Les représentants communautaires sont maintenant des professionnels de la recherche qui ont montré leurs compétences et leur expertise et ont acquis un niveau de responsabilité équivalent à celui des équipes de recherche.

Nous pouvons aussi évoquer ANRS Makasi, menée en Île-de-France avec les associations de migrants africains et caribéens, et qui permet à ces communautés de s'approprier les moyens de prévention et de dépistage en santé sexuelle.

On évoque beaucoup les programmes de recherche menés avec la population HSH, mais assez peu ceux avec les autres communautés à risque telles que les migrants, les travailleur(se)s du sexe, les consommateurs de drogues…

Il est aujourd'hui plus difficile de travailler sur ces populations-là car elles sont très vulnérables, et ont des problématiques de précarités et d'accès aux soins qui passent avant la recherche. Ces populations sont, de plus, souvent peu accessibles et/ou hypermobiles. Même en milieu carcéral, nous avons relativement peu de programmes de recherche.

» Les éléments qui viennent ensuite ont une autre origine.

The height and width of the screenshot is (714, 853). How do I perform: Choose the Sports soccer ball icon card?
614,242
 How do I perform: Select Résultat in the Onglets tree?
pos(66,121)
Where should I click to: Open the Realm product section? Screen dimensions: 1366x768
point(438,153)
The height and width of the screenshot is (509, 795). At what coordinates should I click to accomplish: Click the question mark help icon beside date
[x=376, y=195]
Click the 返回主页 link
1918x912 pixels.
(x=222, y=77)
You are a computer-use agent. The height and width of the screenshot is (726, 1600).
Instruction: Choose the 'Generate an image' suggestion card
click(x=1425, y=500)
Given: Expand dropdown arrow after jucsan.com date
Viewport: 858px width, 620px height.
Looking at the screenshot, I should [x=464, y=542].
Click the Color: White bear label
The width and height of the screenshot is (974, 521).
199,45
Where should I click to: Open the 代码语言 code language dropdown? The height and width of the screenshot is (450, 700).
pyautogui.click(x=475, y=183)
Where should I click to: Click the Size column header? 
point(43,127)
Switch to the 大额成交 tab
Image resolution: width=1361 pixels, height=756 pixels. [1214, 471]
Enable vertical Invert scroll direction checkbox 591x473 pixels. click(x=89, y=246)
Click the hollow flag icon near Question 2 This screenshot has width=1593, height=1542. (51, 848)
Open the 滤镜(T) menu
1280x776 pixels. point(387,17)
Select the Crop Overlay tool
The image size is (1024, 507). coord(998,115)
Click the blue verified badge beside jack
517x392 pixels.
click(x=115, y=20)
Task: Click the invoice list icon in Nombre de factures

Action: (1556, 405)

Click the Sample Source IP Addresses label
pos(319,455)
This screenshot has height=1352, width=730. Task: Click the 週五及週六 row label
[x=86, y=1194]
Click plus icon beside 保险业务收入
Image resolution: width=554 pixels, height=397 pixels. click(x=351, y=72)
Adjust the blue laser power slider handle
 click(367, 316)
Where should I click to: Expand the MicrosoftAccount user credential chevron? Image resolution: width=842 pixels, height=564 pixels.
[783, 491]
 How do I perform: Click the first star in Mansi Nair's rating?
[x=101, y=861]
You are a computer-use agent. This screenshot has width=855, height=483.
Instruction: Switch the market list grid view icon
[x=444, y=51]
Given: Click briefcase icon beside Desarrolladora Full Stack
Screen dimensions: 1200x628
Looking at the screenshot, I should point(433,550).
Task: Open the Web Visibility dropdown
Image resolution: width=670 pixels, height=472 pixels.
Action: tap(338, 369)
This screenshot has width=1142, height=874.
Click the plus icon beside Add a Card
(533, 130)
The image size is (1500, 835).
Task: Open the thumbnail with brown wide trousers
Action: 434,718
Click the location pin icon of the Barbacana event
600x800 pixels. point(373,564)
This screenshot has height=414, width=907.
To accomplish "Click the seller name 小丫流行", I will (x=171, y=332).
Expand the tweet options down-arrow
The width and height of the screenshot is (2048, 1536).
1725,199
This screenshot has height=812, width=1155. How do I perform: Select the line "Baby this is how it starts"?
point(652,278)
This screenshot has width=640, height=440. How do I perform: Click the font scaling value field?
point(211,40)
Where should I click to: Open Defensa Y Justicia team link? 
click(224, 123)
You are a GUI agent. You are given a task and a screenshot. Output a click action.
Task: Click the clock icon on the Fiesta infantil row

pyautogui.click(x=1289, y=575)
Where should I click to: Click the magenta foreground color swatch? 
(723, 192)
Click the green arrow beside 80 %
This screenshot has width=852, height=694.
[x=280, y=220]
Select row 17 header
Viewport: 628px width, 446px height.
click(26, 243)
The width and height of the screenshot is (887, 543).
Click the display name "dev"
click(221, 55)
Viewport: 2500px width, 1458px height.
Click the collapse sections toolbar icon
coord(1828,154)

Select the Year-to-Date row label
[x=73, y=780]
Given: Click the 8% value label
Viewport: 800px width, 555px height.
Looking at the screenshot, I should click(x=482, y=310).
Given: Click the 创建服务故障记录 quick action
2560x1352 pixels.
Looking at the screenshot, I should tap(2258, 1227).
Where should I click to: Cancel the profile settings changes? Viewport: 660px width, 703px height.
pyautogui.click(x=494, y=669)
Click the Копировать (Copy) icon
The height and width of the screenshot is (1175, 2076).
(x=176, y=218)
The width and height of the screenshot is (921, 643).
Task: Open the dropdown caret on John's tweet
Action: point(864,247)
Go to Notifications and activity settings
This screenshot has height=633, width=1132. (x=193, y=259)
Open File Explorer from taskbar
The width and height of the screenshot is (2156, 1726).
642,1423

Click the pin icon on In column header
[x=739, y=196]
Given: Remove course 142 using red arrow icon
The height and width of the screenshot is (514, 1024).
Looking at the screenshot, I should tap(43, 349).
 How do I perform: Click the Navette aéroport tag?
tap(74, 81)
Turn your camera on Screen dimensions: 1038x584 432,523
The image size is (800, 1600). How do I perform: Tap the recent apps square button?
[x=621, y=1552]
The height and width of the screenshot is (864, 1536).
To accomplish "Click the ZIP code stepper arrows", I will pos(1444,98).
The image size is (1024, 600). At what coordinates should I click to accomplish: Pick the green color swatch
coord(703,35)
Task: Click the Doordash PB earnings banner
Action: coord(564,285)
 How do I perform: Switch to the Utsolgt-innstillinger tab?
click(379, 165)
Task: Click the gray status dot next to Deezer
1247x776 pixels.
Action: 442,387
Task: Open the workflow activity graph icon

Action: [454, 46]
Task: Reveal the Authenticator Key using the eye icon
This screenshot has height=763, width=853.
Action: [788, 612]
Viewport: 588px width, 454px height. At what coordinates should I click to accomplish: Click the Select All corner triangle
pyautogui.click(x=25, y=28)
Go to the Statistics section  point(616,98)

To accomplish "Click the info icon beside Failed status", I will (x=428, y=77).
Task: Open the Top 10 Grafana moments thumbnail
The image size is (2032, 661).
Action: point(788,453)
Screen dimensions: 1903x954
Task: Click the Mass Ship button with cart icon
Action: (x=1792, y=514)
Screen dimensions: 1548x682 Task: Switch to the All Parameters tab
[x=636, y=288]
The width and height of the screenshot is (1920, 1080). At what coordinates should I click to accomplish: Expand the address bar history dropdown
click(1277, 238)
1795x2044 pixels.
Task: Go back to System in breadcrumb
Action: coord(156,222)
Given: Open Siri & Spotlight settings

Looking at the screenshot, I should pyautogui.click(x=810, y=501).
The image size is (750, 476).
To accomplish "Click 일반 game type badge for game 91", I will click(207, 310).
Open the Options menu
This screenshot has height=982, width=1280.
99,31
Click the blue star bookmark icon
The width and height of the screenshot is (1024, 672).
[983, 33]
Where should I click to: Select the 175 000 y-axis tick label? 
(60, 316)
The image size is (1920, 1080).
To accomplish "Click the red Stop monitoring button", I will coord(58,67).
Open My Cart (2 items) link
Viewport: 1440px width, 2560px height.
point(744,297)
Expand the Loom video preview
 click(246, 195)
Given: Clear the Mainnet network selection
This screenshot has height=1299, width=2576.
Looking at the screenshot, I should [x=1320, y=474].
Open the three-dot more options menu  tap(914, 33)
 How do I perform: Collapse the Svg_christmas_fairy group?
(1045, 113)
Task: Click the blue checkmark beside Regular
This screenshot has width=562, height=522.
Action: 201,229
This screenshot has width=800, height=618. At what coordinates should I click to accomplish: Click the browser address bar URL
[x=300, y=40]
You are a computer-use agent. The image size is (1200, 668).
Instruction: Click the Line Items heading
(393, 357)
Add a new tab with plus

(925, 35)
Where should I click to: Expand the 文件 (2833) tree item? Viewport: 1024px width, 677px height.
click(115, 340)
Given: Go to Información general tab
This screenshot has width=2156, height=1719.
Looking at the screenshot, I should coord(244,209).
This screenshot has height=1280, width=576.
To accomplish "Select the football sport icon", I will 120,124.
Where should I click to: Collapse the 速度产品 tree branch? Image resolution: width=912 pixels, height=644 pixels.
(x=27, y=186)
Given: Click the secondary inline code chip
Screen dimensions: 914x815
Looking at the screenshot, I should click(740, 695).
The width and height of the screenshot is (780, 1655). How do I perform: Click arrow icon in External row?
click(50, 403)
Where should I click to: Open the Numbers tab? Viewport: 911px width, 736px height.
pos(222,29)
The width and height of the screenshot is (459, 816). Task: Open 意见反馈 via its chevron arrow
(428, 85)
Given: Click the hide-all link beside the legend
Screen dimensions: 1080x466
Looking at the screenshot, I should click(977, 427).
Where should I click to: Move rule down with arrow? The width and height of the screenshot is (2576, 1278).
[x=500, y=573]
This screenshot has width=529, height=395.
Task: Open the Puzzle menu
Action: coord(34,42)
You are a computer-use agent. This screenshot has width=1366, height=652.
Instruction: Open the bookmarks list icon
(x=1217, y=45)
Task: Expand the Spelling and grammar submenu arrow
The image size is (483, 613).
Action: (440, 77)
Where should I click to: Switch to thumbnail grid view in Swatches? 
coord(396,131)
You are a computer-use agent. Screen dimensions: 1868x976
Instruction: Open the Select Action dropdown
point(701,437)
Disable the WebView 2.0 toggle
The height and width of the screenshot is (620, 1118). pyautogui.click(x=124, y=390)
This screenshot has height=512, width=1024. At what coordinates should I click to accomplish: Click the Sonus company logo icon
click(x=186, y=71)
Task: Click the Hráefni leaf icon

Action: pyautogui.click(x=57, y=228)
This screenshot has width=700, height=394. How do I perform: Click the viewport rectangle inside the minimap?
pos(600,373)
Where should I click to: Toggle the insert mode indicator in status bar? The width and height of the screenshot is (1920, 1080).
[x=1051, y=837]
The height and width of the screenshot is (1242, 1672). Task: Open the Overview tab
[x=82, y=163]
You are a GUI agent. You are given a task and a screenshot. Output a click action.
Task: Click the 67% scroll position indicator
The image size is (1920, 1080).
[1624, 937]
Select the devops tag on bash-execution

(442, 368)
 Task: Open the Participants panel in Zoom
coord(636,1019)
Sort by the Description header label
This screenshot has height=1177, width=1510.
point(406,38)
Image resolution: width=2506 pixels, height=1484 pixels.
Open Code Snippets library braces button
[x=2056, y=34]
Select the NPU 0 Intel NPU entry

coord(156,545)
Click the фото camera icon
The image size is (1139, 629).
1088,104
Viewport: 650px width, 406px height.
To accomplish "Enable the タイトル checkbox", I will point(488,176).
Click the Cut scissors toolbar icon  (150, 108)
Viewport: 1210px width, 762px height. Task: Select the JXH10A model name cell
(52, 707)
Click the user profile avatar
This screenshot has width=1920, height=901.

Existe-t-il des expériences étrangères dont la France peut s'inspirer ?

Ce qui me paraît aujourd'hui le plus novateur est le modèle anglais. Ils ont développé des centres de santé sexuelle qui réfléchissent en termes de bassins de population et ont permis le déploiement de la PrEP à grande échelle.

Il y a encore très peu de centres de santé sexuels en France, et ils sont principalement centrés sur la population HSH. J'ai récemment visité à São Paulo, une grande clinique qui s'occupe de la santé des trans. Ces derniers sont plus nombreux et mieux acceptés au Brésil qu'en France où il faudrait des centres de santé sexuelle pour migrants ou pour la population trans. Nous lancerons d'ailleurs un programme de recherche dédié aux trans en 2020.